Criminal Court Process

Being introduced into the criminal justice system can be quite frightening. You have probably never faced criminal prosecution, making it a journey into the unknown. Having an experienced attorney with you, however, can elevate your confidence and you knowledge of the process.

Although all cases are different, there are certain stages that all criminal cases go through. Knowing what stages your case will follow can give you a clear direction and make you feel slightly better about the uncertainty that lies before you.

From the moment you are arrested the long process has begun. Very few cases make it all the way through the entire criminal justice process. Your case may be resolved through a plea agreement, through a pre-trial diversion, or possibly your charges may be dropped all together.

Arrest

Your arrest may happen under a variety of circumstances. A police officer or other law enforcement might serve an arrest warrant on you. You may also be arrested without a warrant under some circumstances.

For instance, if the police witness you commit a crime or if sufficient probable cause exists to believe you committed a serious enough offense, you can be arrested on the spot.

It is important for your attorney to hear all of the facts surrounding your arrest. Serious specific procedural laws are in place that govern how arrests must happen in the state of Tennessee. If an officer fails to follow correct arrest procedures, your charges may not hold up in court.

First Appearance/Arraignment

Your first appearance in court typically happens within the first few days of your arrest. This is where you will be informed of the charges against you and some of your rights. The judge may also address the issue of bail at this point.

If you are charged with a less serious misdemeanor, you will most likely given the opportunity to enter a plea at this point. If you are given the option of entering a plea, “not guilty” is a safe plea until you have had an opportunity to speak with your attorney.

Bail

Essentially bail is a promise to appear for future court dates. A judge will take several things into consideration when considering your eligibility for bail. First and foremost, the judge will look at your charge. Some more serious offenses are not eligible for bail at all.

Also, a judge will consider such things as your criminal history and ties to the community. A judge will not release someone he believes to be a risk to themselves, the community, or at risk of not returning for future court dates, commonly referred to as a “flight risk”.

Preliminary Hearing

Felony cases will typically go through a preliminary hearing where the judge will listen to the prosecution and determine if enough evidence exists for the case to move to trial. Although the preliminary hearing resembles a trial in structure, this is not where the judge will determine your guilt or innocence.

Grand Jury

A grand jury will further examine the case if the judge decides it is worthy of being “bound over” to a Tennessee circuit court. This panel of 13 will again determine if enough evidence exists to send the case to trial. If it does, you will be “indicted”, or formally charged.

Arraignment

For felony charges, you will face a second arraignment at the circuit court level. This again, is where the circuit court judge will inform you of the charges against you and review bail.

Plea Agreements

The majority of criminal cases in Tennessee are resolved through plea agreements or plea bargains. In the interest of getting a conviction or guilty plea, the prosecution will often lower the charges against you.

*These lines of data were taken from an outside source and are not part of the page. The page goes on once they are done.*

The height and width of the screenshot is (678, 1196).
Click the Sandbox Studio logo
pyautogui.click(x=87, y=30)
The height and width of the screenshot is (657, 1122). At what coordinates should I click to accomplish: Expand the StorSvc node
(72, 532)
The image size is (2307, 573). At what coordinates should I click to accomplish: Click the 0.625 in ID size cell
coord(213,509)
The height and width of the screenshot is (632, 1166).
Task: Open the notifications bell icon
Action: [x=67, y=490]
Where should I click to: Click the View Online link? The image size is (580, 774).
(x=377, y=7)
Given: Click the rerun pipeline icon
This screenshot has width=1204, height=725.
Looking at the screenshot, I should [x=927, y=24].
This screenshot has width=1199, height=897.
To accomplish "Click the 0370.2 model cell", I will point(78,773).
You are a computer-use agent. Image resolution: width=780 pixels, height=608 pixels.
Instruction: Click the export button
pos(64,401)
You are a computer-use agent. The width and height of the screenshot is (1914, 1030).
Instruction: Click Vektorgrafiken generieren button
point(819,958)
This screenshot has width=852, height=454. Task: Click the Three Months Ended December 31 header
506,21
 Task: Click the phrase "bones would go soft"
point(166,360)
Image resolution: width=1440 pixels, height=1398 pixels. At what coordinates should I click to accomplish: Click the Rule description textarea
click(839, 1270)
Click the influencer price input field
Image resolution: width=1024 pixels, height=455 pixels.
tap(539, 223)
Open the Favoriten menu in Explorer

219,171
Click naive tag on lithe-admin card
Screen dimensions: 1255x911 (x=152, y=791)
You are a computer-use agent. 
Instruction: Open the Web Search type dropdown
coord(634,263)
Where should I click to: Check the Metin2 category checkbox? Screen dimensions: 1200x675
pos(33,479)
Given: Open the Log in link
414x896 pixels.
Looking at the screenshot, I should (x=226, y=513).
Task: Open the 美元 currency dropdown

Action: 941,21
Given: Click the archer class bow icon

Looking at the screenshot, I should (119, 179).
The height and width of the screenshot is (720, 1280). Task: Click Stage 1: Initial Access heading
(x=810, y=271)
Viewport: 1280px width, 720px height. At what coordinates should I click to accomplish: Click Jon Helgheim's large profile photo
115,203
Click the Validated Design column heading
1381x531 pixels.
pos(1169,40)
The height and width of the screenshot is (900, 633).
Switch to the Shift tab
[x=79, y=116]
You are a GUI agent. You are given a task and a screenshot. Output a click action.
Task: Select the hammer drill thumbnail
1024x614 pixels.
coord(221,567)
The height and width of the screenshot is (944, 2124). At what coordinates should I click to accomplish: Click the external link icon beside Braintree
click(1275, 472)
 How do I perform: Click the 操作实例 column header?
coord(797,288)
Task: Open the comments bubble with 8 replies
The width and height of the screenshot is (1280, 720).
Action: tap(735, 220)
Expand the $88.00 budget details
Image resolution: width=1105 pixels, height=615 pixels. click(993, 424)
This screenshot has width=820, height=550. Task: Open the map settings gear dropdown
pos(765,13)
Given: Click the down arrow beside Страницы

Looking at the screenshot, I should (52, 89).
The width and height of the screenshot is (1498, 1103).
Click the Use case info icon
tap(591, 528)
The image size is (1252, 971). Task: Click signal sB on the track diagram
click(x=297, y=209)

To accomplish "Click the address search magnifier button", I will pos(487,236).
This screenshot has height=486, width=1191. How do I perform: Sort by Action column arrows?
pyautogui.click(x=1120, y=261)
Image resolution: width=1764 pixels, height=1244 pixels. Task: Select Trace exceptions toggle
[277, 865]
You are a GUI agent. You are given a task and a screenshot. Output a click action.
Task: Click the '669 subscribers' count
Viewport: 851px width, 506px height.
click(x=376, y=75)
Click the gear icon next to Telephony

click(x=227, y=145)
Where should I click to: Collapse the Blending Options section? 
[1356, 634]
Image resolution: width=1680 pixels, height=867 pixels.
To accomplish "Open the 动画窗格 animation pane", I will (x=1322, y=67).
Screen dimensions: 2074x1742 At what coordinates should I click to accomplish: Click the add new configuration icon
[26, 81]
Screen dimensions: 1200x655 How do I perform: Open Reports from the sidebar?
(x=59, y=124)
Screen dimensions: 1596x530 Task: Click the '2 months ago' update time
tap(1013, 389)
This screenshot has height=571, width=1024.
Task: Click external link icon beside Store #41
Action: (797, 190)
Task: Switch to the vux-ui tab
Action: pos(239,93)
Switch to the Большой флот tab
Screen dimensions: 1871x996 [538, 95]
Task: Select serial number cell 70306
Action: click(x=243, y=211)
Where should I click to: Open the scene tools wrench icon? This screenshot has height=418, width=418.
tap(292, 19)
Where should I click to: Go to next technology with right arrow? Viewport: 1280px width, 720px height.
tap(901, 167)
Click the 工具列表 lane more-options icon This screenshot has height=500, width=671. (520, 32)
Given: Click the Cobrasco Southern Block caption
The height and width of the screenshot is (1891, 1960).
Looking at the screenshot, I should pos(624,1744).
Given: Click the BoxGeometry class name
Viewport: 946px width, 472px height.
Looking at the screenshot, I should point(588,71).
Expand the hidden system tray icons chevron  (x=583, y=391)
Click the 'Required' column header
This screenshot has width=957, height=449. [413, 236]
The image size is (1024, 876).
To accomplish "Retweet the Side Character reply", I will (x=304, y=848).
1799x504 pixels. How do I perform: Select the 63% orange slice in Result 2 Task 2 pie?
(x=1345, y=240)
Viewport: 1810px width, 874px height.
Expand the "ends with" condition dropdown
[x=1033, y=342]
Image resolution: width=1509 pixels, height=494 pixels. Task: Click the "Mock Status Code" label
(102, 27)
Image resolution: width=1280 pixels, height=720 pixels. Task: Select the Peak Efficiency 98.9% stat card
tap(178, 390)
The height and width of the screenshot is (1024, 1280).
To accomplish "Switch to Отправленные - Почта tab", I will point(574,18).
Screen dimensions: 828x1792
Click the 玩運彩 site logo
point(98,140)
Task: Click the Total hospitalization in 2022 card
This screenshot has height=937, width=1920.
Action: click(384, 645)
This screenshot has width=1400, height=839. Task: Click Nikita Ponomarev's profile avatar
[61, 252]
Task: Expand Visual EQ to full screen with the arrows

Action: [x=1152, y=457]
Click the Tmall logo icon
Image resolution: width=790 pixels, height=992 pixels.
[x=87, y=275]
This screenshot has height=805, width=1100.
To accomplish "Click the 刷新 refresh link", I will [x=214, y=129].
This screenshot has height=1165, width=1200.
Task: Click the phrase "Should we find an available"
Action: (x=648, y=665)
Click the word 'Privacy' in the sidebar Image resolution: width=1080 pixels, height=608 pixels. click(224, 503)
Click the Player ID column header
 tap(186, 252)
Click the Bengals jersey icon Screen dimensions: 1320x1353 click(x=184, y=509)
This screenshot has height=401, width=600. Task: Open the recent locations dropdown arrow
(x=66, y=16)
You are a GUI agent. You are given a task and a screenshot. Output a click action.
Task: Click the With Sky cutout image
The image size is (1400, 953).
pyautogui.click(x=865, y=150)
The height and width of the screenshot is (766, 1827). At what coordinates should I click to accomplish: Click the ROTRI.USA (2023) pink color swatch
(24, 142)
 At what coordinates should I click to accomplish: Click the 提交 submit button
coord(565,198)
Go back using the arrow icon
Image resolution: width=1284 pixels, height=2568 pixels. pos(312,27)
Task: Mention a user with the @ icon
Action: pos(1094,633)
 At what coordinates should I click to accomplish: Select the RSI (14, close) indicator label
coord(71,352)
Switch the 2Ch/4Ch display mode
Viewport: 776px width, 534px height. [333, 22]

For instance if your plan is to plead not guilty to a charge of 1st degree assault, the prosecutor may offer you a charge of assault in the 3rd degree with a lesser sentence if you agree to plead guilty.

Occasionally plea agreements are a good arrangement for all parties involved. As your attorneys, we can help you decide if a plea bargain is a smart move in your case.

Pre-trial motions

Waiting for your trial date can be stressful and tiresome. Rest assured that all of the pre-trial motions are done to ensure both sides are totally prepared for trial. Things like discovery, motions to suppress evidence and continuances are all done in the interest of having a fair and complete trial.

Trial

1.      Opening Statements: Each side (the prosecution followed by the defense) will have the opportunity to introduce their case. The prosecution will inform the jury what will be proven in the trial while the defense will refute the charges.

2.      Presentation of Evidence: This stage of the trial can be the longest. It is during the presentation of evidence that the prosecution attempts to prove “beyond a reasonable doubt” that you committed the crime you are charged with. This is where witnesses will be called and questioned by both sides.

The prosecution and defense take turns both in presenting evidence and questioning witnesses. This back and forth can go on indefinitely until both parties are satisfied.

3.      Closing Arguments: Closing arguments are the last opportunity each side will have to address the jury and judge before the verdict. This is often where the attorneys really give it their best shot in attempting to sway the jury to their side.

4.      Judge’s Instructions to the Jury: Also known as the judge’s charge this is where the judge informs the jury of their legal duties.

5.      Jury Deliberations: The jury will retire to private chambers to decide your fate. A jury’s decision must be unanimous.

6.      Verdict: Once the jury has reached a decision, the judge will enter a verdict. If you have been found guilty, the judge may sentence you that day but will most likely set sentencing for a future date.